Read the lines below, and copy any that contain the string "width".

*** WORKING DATA ***

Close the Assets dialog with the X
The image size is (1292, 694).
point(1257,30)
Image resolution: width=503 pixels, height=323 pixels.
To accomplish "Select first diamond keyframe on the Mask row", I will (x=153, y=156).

***
*** WORKING DATA ***

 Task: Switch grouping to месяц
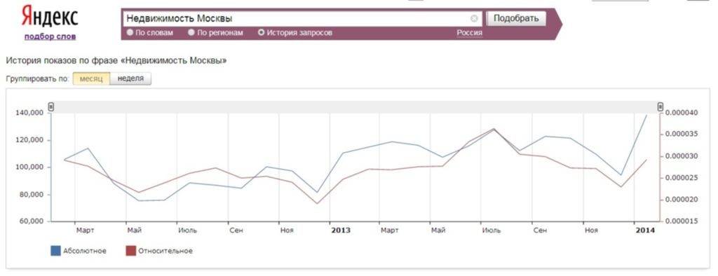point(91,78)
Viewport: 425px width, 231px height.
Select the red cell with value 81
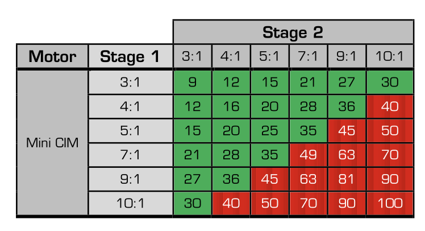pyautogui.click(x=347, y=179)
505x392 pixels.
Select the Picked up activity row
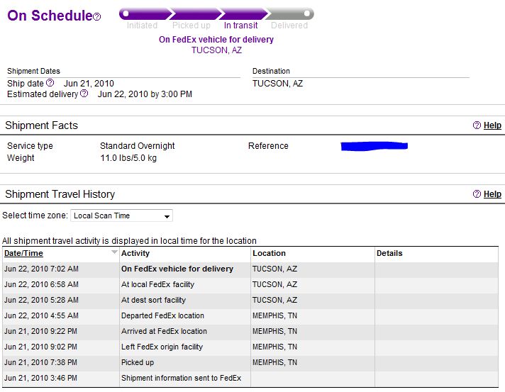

***

■ FINISHED EXERCISE:
Image resolution: width=503 pixels, height=323 pixels.
Viewport: 425px width, 231px height.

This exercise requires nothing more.